“In mostly good ways, we’re in a state of arrested development of about 12 years old,” said Tim Nordwind, a founding member of the alt-rock/pop band OK Go. Its youthful sense of whimsy shows in its playful and amusing videos, beginning with its wildly popular choreographed treadmill dance in 2007’s “Here It Goes Again.” It was so inventive, OK Go won a Grammy Award for it. Since then, the group — which also includes Damian Kulash, Dan Konopka, and Andy Ross — has been creating catchy tunes and captivating videos and a catalog that includes four albums. I recently spoke with Nordwind over the phone about OK Go’s music, muses, and upcoming show in Santa Barbara.

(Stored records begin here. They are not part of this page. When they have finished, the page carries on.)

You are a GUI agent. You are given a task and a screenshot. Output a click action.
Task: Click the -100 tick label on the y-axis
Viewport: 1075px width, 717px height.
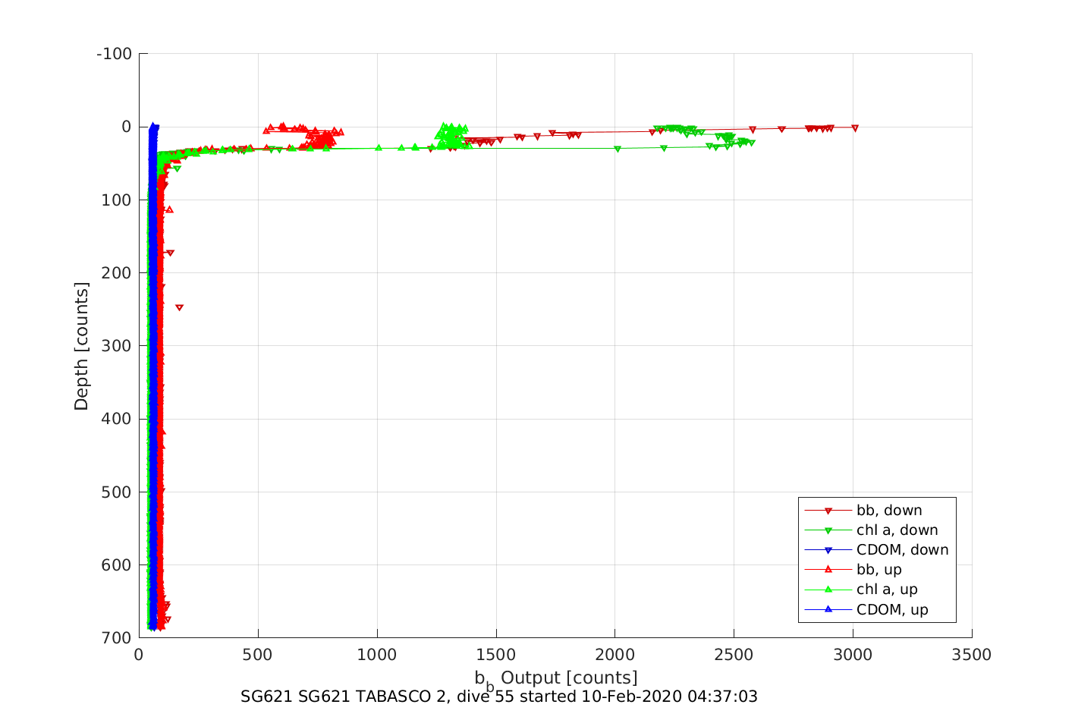115,54
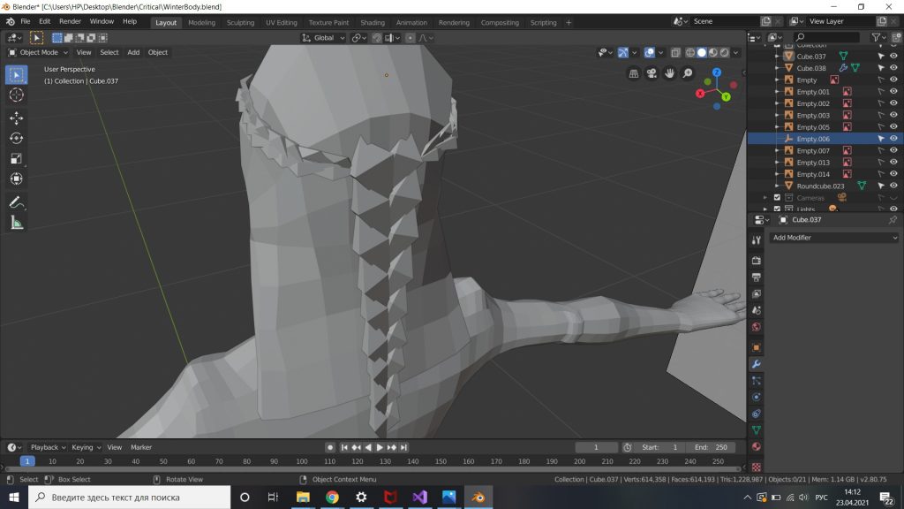904x509 pixels.
Task: Toggle the camera view gizmo button
Action: pyautogui.click(x=652, y=74)
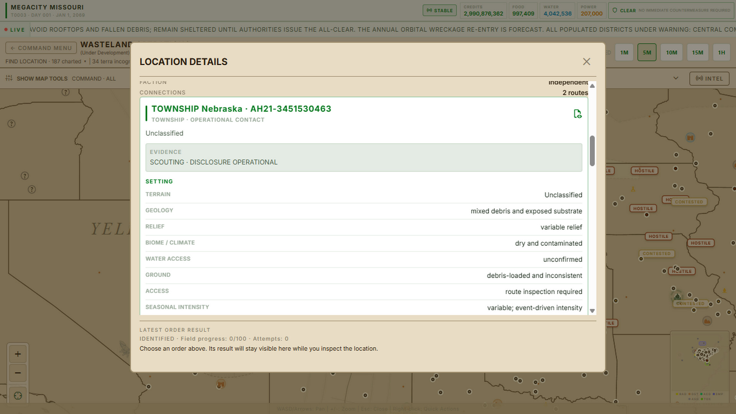Click the map zoom out minus button
The width and height of the screenshot is (736, 414).
coord(18,373)

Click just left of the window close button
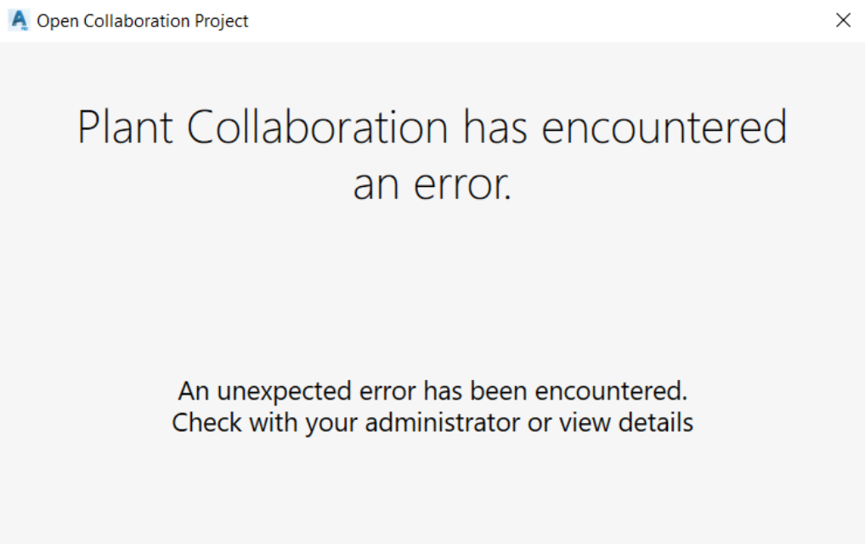tap(811, 20)
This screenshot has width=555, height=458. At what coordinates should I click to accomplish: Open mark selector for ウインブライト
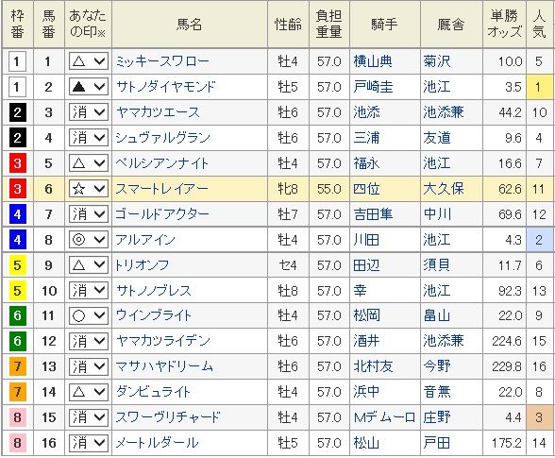point(88,315)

It looks like the show is a little bit different than usual. This is definitely a different type of show for us. We are live-scoring our videos, which means that we will be playing live and in sync to our videos while they play above us [on a screen]. The idea came to us a couple years ago. I had gone to see a live scoring of the silent film Dracula — the 1931 version with Bela Lugosi. … Philip Glass had been commissioned to write a new score for the film. He was there conducting the Kronos Quartet as they played his score…. I started thinking, “We make a lot of short films. We play all that music. We could totally go and do this.”… Most people experience our videos on their phone. Maybe the computer. I just started thinking, “It’d be pretty cool to create an experience for us and for an audience to come and see these videos in a larger-than-life kind of way.” …We did our first two trial runs last month. It worked really, really well. …We do other things besides playing live to the videos. We break out from that a bit and do question-and-answer sessions with the audience. We take a break from it completely and play a song with the audience. We do a little bit of recreating of the videos live at a couple different points …. It’s turning into a fairly immersive performance.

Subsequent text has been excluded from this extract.